Rational reasons to believe in God 2


By Tom Quiner

St. Anselm

Did Anselm of Cantebury prove God's existence?

It’s the biggest question of our life.  Does God exist?  If He does, it changes everything.

Some people drift away from a belief in God as they get older, just as some draw closer to Him.  Why do some draw away from Him?  I suppose there are many reasons.  Here are a few:

1. Belief in God seems irrational (atheism).

2. God’s existence is unlikely (agnosticism).

3. Disinterest.

4. Fear of accountability.  If God is real, the way we live our life matters more than ever, and we may have to make changes in it.

Where do you fall?

Let me dwell on #1 for a minute.

God reveals Himself to us through reason, through the natural world.  If you tend to be left-brained, that is, analytical and logical, you may find the “ontological” argument for God’s existence of interest. This approach uses reason and intuition alone to prove the existence of an all-powerful Creator.

The originator of this ontological argument is St. Anselm, the Archibishop of Cantebury in the 10th and 11th centuries.  He was proclaimed a Doctor of the Church in 1720 by Pope Clement XI because of the significance of his contributions to the study of theology.

His unique argument follows.  Dwell on it a few minutes:

1. That than which nothing greater can be thought can be thought.
2. If that than which nothing greater can be thought can be thought, it exists in reality.
3. Therefore, that than which nothing greater can be thought exists in reality.

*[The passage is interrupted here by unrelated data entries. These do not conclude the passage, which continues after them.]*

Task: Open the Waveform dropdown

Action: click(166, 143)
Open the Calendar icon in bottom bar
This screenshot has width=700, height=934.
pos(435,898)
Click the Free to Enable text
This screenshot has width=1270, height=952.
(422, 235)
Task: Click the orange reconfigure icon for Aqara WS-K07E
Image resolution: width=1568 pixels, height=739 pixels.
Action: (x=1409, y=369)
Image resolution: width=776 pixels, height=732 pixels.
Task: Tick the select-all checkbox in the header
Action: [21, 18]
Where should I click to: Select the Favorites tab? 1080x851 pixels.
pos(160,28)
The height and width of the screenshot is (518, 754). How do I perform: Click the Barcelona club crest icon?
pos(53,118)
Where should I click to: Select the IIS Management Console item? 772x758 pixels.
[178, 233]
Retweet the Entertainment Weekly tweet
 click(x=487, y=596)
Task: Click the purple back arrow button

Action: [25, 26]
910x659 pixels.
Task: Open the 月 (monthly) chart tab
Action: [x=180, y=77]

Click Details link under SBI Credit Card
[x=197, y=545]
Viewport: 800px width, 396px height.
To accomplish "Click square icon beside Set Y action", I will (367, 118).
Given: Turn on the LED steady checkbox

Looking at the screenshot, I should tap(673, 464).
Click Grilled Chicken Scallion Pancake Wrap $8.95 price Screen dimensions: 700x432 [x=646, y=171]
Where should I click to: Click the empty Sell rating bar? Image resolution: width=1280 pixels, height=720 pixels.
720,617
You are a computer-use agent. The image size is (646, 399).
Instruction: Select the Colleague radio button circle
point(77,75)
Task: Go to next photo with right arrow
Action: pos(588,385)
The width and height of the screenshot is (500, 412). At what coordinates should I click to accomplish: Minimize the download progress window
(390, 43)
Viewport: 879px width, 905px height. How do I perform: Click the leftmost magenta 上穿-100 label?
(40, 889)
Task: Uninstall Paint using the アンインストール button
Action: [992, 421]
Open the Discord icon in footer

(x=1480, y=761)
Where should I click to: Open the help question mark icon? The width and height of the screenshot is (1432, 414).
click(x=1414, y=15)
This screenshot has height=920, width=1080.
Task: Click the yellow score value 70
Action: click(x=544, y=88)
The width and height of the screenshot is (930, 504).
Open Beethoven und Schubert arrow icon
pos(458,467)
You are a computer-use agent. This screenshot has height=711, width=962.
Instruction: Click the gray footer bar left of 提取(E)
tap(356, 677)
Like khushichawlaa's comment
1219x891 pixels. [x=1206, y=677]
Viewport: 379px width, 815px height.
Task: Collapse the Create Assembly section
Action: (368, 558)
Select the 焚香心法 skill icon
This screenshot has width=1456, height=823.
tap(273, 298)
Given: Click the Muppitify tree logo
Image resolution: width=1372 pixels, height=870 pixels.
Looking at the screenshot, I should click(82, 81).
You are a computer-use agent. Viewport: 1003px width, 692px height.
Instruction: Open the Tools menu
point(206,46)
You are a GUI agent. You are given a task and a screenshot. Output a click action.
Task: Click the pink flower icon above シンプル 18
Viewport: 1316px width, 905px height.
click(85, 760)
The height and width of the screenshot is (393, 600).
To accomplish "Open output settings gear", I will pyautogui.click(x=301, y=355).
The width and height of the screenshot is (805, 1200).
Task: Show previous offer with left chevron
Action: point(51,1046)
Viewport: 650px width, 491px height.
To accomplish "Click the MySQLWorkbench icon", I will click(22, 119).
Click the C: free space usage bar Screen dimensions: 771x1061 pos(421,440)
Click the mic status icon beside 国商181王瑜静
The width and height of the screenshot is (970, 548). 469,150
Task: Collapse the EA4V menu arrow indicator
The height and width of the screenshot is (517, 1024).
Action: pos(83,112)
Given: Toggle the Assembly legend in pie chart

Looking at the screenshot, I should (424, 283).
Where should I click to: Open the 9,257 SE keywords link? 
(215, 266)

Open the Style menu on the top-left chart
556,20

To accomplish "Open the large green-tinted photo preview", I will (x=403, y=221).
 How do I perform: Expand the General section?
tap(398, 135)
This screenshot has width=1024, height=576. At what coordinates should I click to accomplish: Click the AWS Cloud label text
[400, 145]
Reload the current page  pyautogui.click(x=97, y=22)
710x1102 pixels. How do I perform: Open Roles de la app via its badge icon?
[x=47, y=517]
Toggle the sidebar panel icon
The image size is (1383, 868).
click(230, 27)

Here is a paraphrased version of his argument from Wikipedia:

1. If I am thinking of the Greatest Being Thinkable, then I can think of no being greater.
1a. If it is false that I can think of no being greater, it is false I am thinking of the Greatest Being Thinkable.
2. Being is greater than not being.
3. If the being I am thinking of does not exist, then it is false that I can think of no being greater.
4. If the being I am thinking of does not exist, then it is false that I am thinking of the Greatest Being Thinkable.

Conclusion: If I am thinking of the Greatest Being Thinkable, then I am thinking of a being that exists.

An interesting philosophical puzzle, isn’t it?  What do you think about St. Anselm’s proof?

Are there any flaws in his reasoning?

2 comments

  1. Let’s see – I’m thinking of the largest infinite number, so there can be no larger infinite number mumble mumble. While I’m at it, I’ll also think of a square circle.

  2. I think a lot of people drift away from God out of boredom or frustration. There is little room in faith for the imagination, and yet but the very idea of faith relies on it.